N'empêche, sans avoir honte de le dire, ce film frappe assez juste en particulier grâce aux relations extrêmement bien rendues entre le père et la "ptite tapette" (certaines expressions canadiennes me sont parfois passées au travers, j'avoue... obligé de mettre les sous-titres en anglais pour tout saisir, un comble amis francophones), parfaitement bien campés par Michel Côté (genre de Denis Hoper en plus sympathoche) et Marc-André Grondin (genre de Romain Duris en plus beau); le film tourne essentiellement autour de la difficulté de Zac à "assumer" son homosexualité latente et de l'incompréhension du père pour ce qu'il considère comme une anormalité; rien de nouveau me direz-vous mais tout de même, la volonté farouche de Zac à vouloir essayer de lutter contre ce qu'il a lui-même parfois du mal à comprendre, son combat face aux pressions de son père, de ses frères et tout simplement des autres, ont toujours une dimension psychologique relativement bien dessinée; Vallée ne juge pas à un quelconque moment ses personnages, il les expose dans leur petite grandeur et leur grandes faiblesses. Au bout du compte, il dresse un portrait assez sensible et touchant de cette personnalité en devenir, Zac, qui devra aller au bout du chemin - même si le voyage à Jérusalem est un peu lui aussi téléphoné - pour être en phase avec lui-même. Le père, quant à lui, se justifie de son intolérance en lâchant au final qu'il n'y a rien de plus beau que d'avoir des enfants et qu'il regrette que son fils "passe à côté", et il lui faudra perdre un fils pour qu'il finisse par accepter Zac tel qu'il est...
Cela sent un peu les grosses ficelles, certes, mais le jeu des comédiens, le naturel des dialogues et le sens de la mise en scène qui nous font pénétrer de plain-pied au sein de cette famille réusissent parfaitement à rendre le spectateur proche des motivations de chacun. Au bout de 2 heures, on a vraiment l'impression d'avoir partagé leur vie et rares sont les metteurs en scène qui parviennent à nous immerger autant dans leur univers - malgré des lourdeurs, oui. Pas CRAZY du film non, mais assez touché. (un film qui devrait plaire à mon gars Bruno, si je peux me permettre en passant). (Shang - 17/12/06)

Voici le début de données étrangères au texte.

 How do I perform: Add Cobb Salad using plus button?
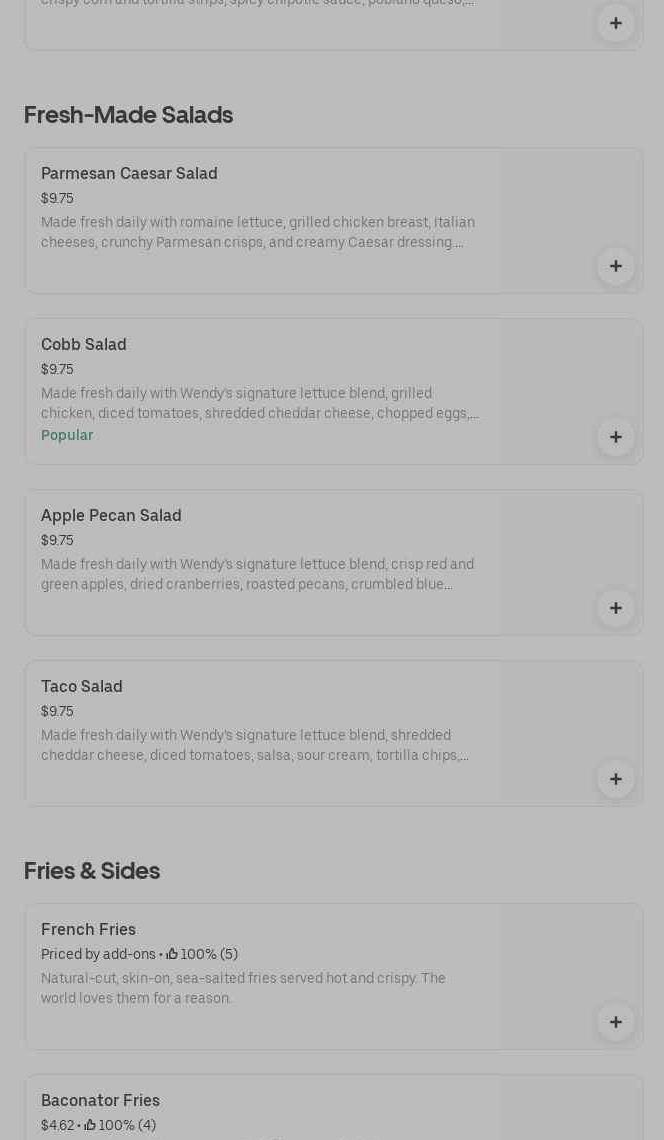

Permettez-moi de soupirer : j'ai l'impression que les réalisateurs ne lisent pas notre blog... Ben oui, je me tue à dire à longueur d'articles que les bons sentiments sont bien mignons, mais qu'ils ne suffisent pas à faire un film, qu'il y faut un peu plus de muscle, voire de mauvais sentiments, justement. Mais non, rien à faire, les gusses continuent à nous pondre des trucs à la C.R.A.Z.Y. Et voilà, je suis obligé de recommencer.
Mon collègue fut en son temps plus que bienveillant envers ce film, y relevant juste ça et là quelques défauts légers. Je m'insurge : ces défauts font justement de C.R.A.Z.Y. un ratage quasi-complet.
- Oui, le style Toto le Héros est plus que gavant, on pourrait même dire que c'est toute une école de cinéma qui s'exprime là, une école dont les élèves seraient Jeunet, Audiard, Salles, une école qui brandit le "gentil", le "mignon", et la sacro-sainte enfance innocente comme un étendard. Décalages doux-amer et mise en scène rigolote semble être le mot d'ordre de la première partie du film : raté, c'est juste plat, pâlichon et lisse comme une boule de bowling
- Oui, la bande musicale du film est un exemple de ce qu'il ne fait pas faire. Vallée écoute des bons disques, on est d'accord, mais le problème c'est que ce sont les mêmes disques que les autres, archi-écoutés, archi-utilisés, et qui ont perdu beaucoup de leur pouvoir suggestif. Vouloir résumer les années 70 par les Pink Floyd, Sid Vicious et Bowie manque quand même un poil d'audace.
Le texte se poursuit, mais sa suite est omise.